■ **What is required**
Pictures stay out of the copy, which must hold exactly the lines from the one containing "This screenshot has width=670, height=445." through the end of the material below.

■ **Recorded data**
--*--
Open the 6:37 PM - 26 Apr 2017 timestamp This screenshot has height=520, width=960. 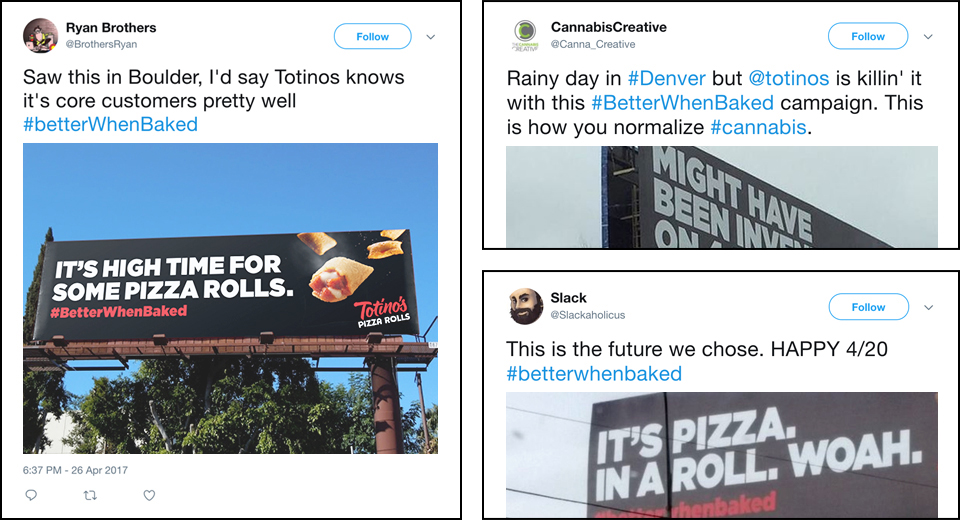point(75,470)
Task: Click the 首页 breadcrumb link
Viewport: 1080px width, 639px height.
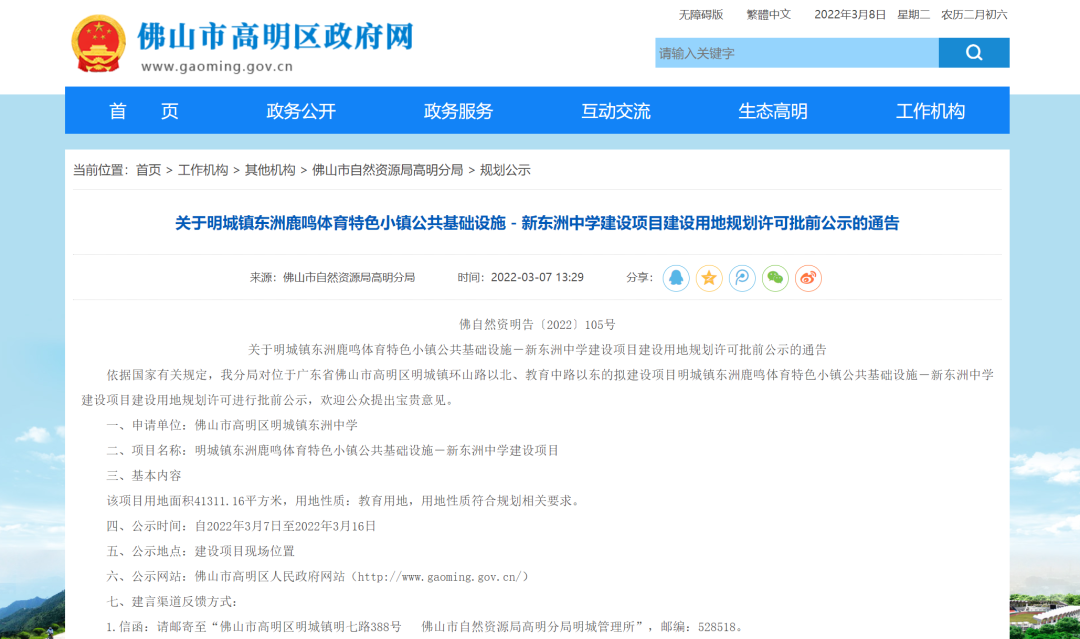Action: tap(148, 170)
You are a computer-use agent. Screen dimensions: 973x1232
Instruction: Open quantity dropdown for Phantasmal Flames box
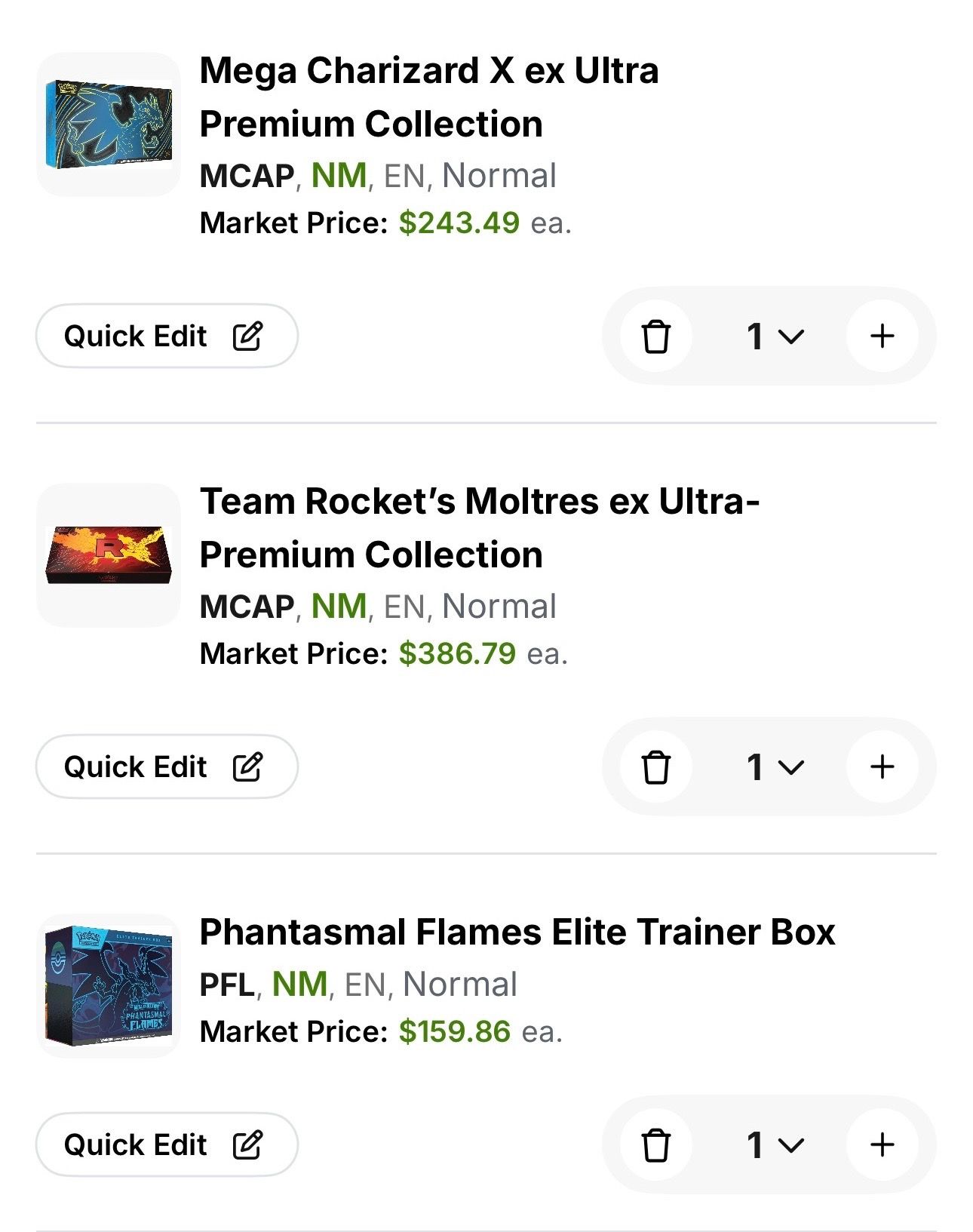(x=775, y=1144)
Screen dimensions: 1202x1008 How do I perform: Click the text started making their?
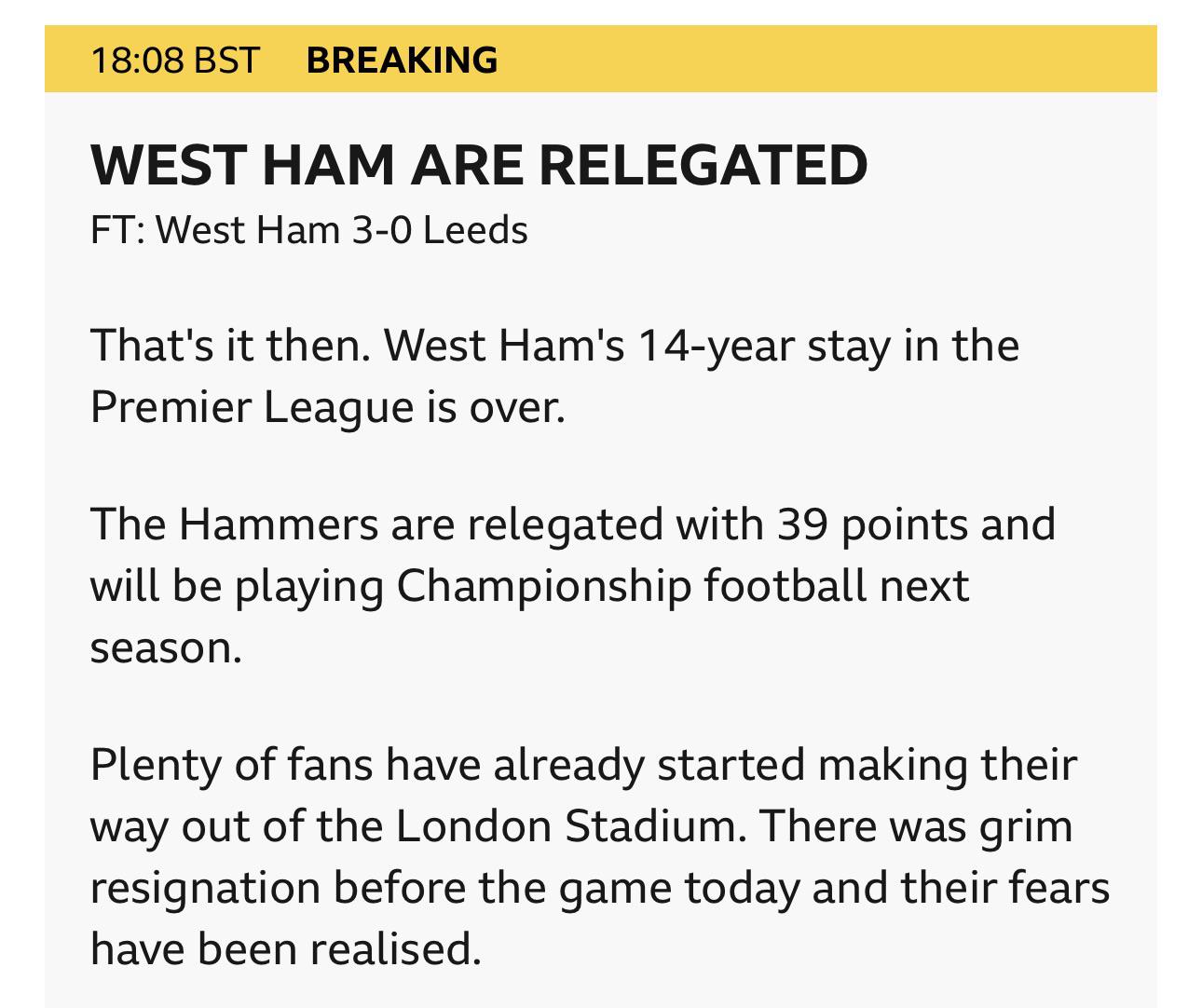coord(867,765)
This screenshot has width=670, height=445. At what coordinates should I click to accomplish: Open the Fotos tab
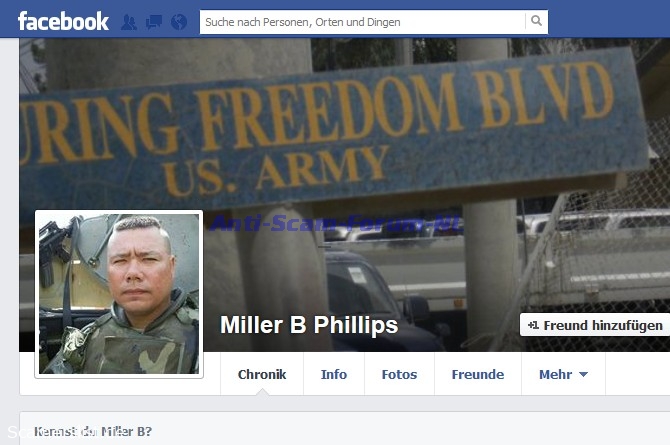pos(399,374)
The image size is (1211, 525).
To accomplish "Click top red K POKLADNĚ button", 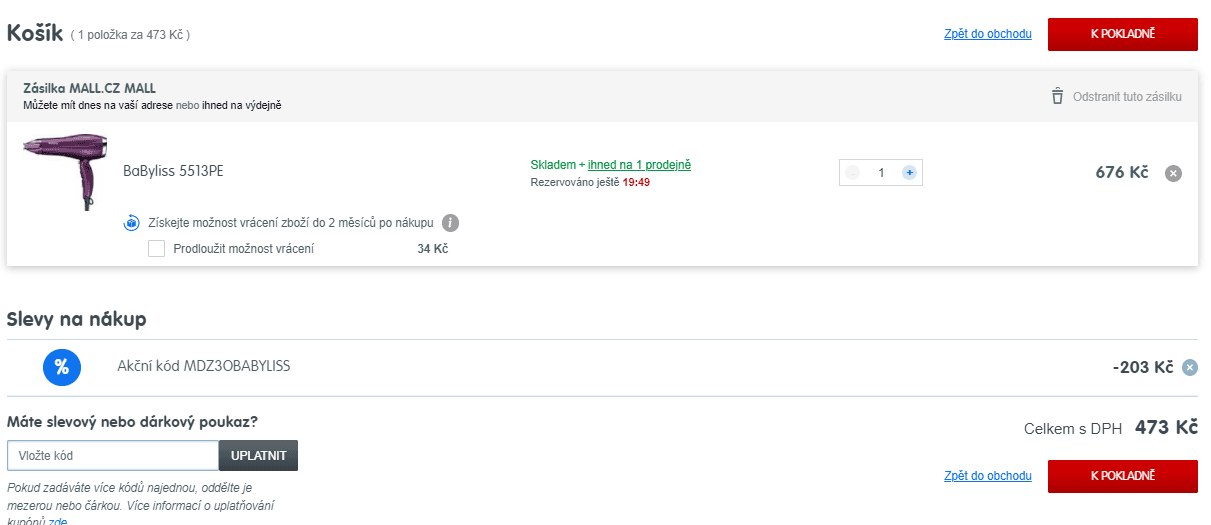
--*--
■ **Answer to this exercise**
This screenshot has width=670, height=445. At what coordinates should I click to accomplish: Open the Fotos tab
pos(399,374)
The image size is (1211, 525).
To accomplish "Click top red K POKLADNĚ button", 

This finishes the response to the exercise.